= To be done =
[a] Translate this sentence from the piece on Oscar press credentials into Spanish: "So we fill out the form, say a little prayer, and wait."
[b] Carry on the piece on Oscar press credentials, picking up after its final sentence.

The “credential request” form provides the opportunity to beg the Academy for as many credentials as you can. NBC does it with full knowledge that we never get half as many as you ask for. And there is a chance you may not get any at all. So we fill out the form, say a little prayer, and wait.

For those not in the know, the credential is a laminated identification card that allows you within the secured area around the Kodak Theater where the Oscars will be handed out on Sunday February 29th. 

In early February the “credential request reply” letter arrives with the results. The lucky ones get approved to cover The 76th Academy Awards Presentation. But if you think the process ends there you’re wrong.

Since 9-11, security at the all the award shows, particularly the Oscars, is tight. The credential forms require the applicant to provide a driver’s license and a social security or passport number. This is so the Academy people can run criminal background checks on everyone that comes near the Kodak Theater.  

Places please
With a credential in hand, members of the press are ready to take their places on the most famous red carpet in the world.

= Data extract =

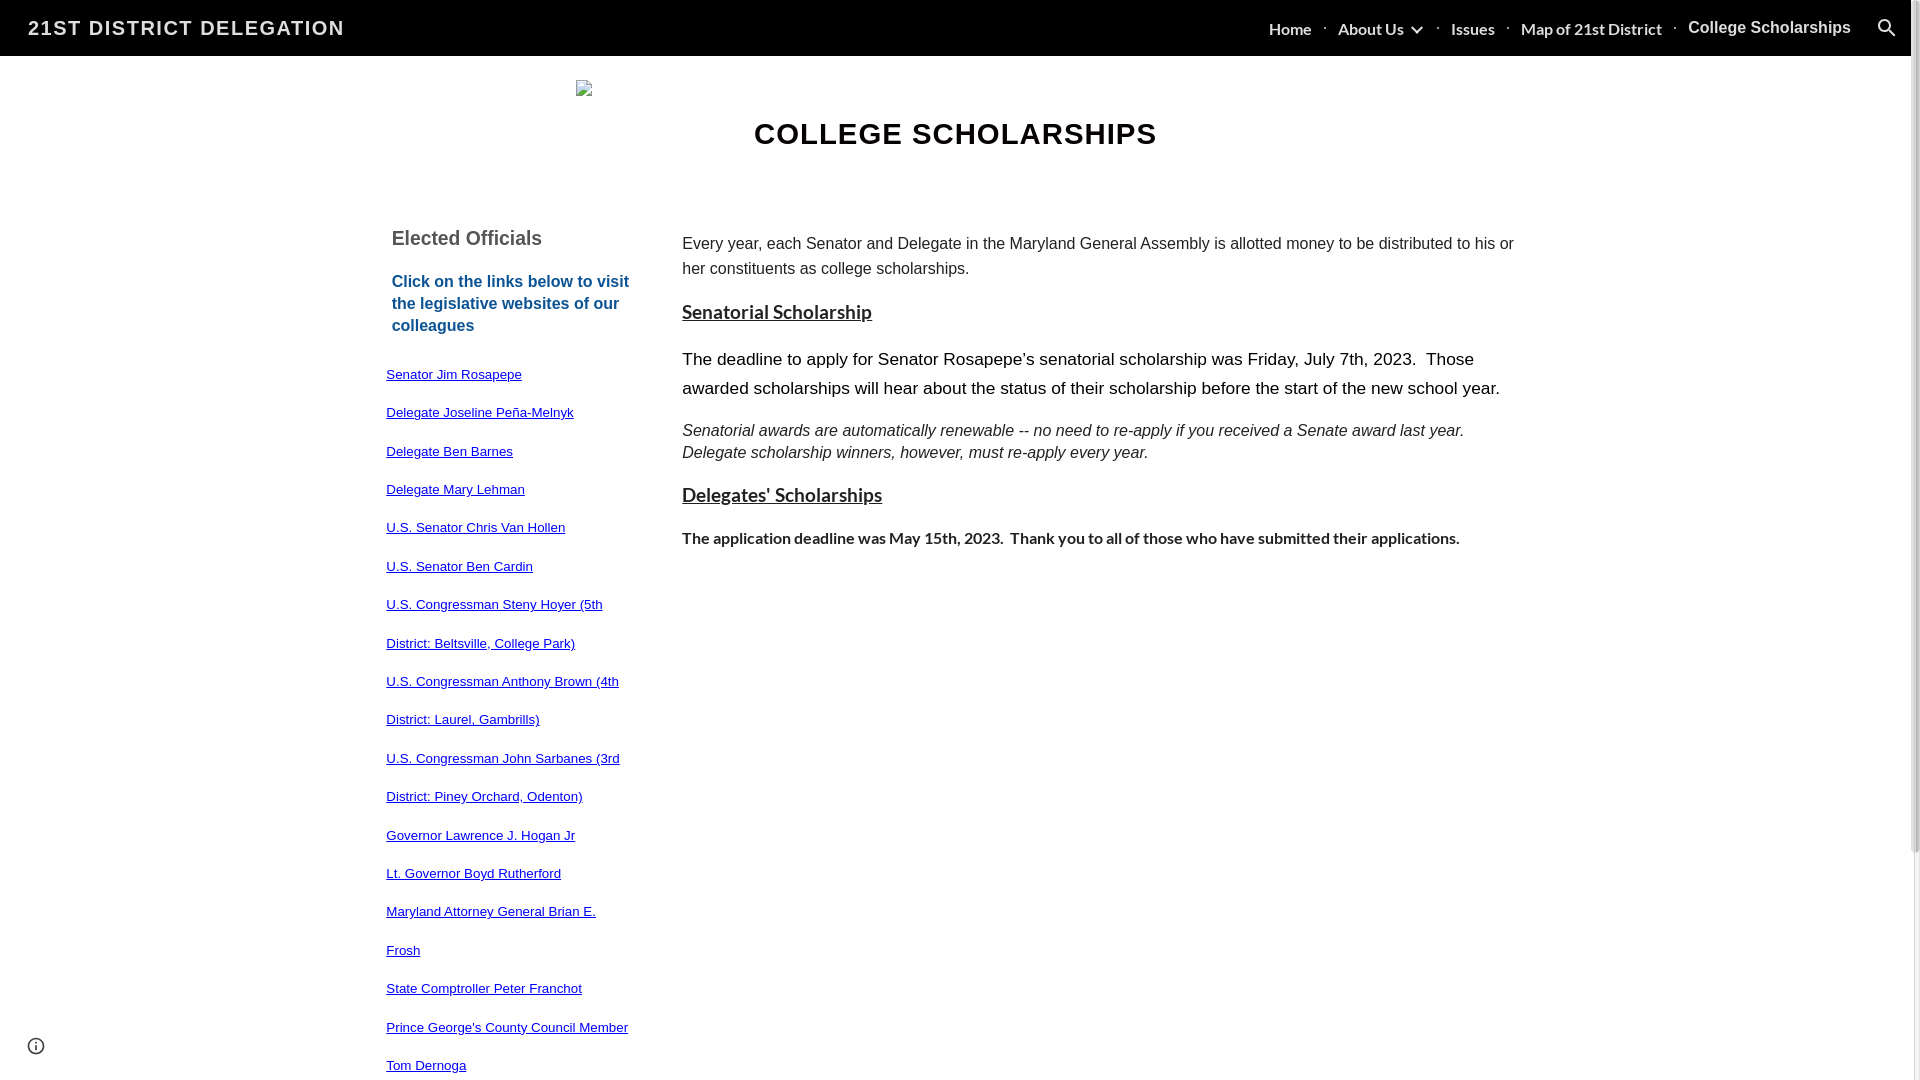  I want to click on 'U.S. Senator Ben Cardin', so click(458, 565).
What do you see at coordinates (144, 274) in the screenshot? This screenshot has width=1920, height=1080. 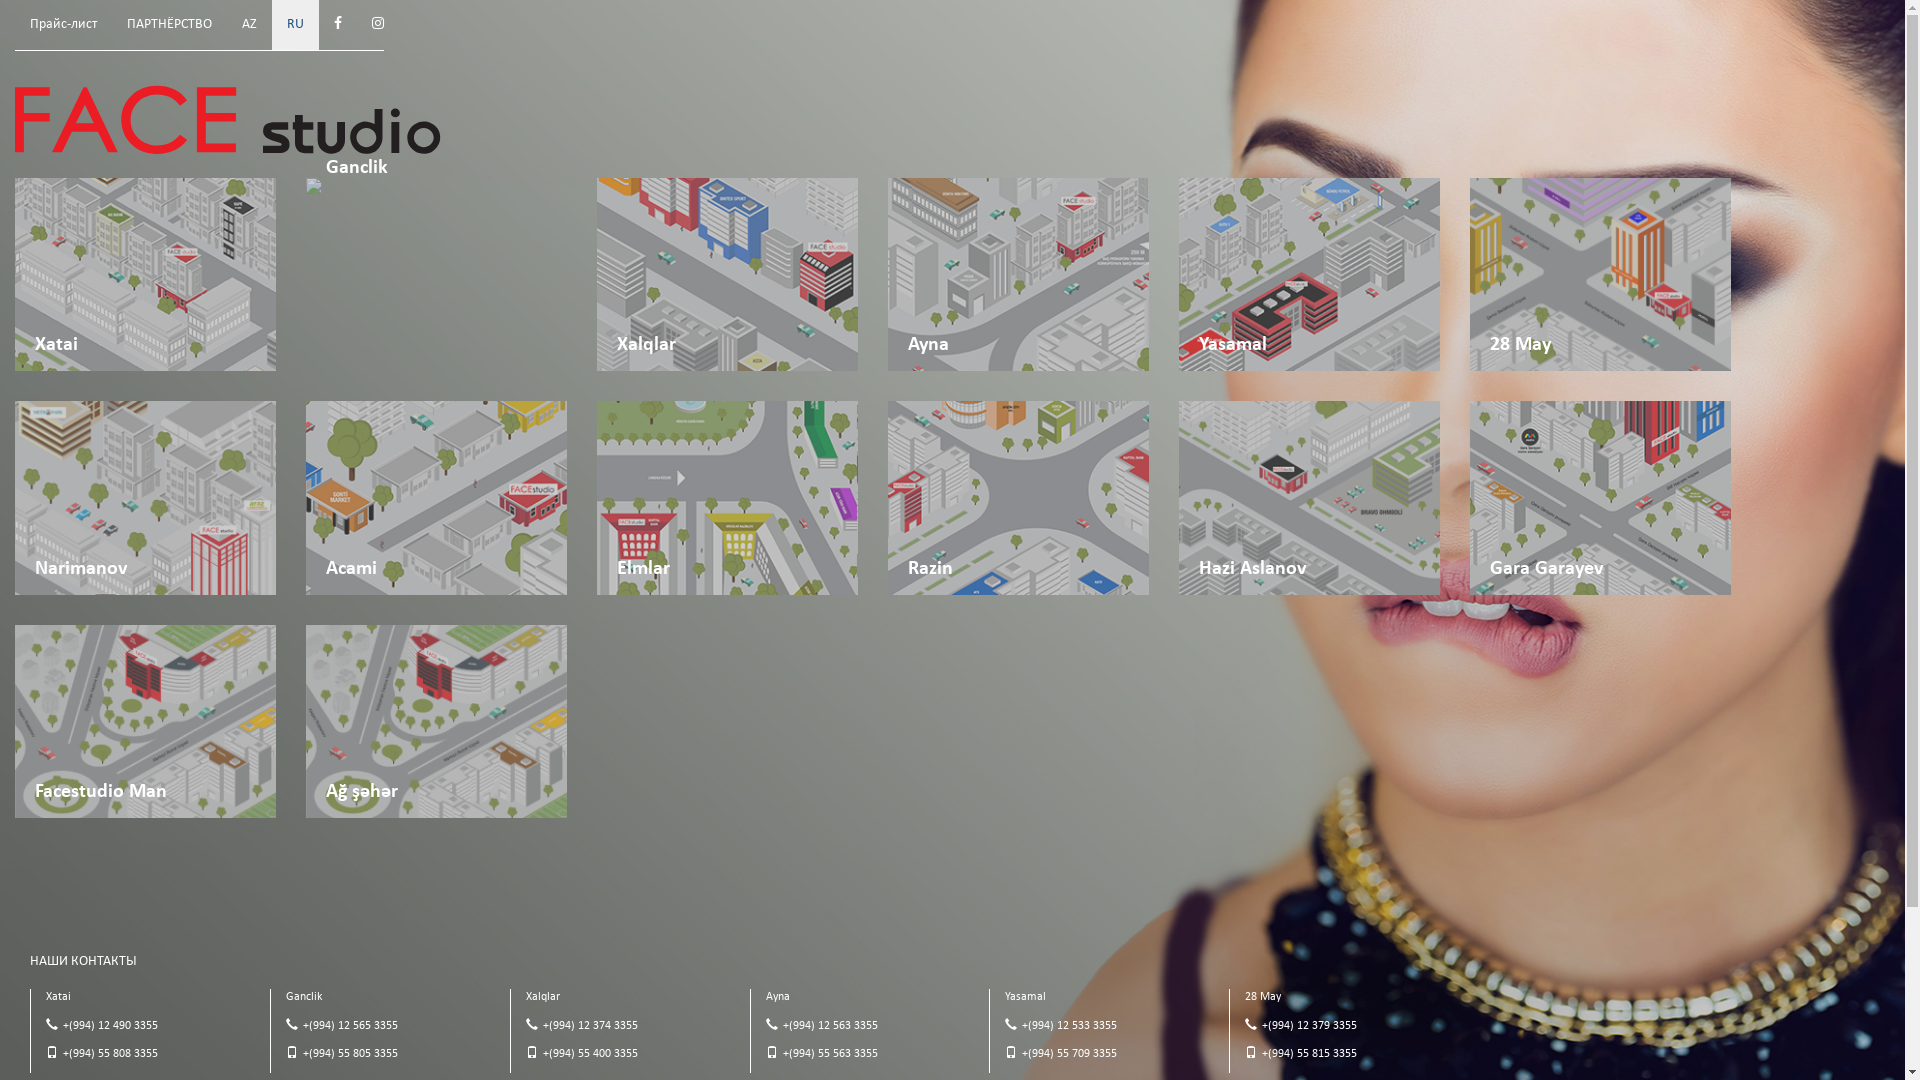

= Answers provided =
[a] Así que llenamos el formulario, rezamos una pequeña oración y esperamos.

[b]
Once we get there it’s the same drill. The Academy Award Presentation starts at 5 p.m. local time in Los Angeles. The credentialed individuals are required to dress in formal wear, tuxedos for the men and gowns for the ladies.

It’s hot, hectic and the hours of standing around are long. Everyone is encouraged to be in place by at least 2 p.m. but the stars don’t start to trickle in until around 3:30pm.

The biggest names run through at around 4:45 p.m. pretending to wish they had time to stop and talk. And who can blame them.  How many times can they answer the questions, “What designer are you wearing?” or “Are you nervous?” 

This year’s challenge will be pronouncing the name of the best supporting actress nominee Shohreh Aghdoshloo for her role in “The House of Sand and Fog.”  I can just hear it now, “Miss Aghdoshloo, what designer are you wearing?”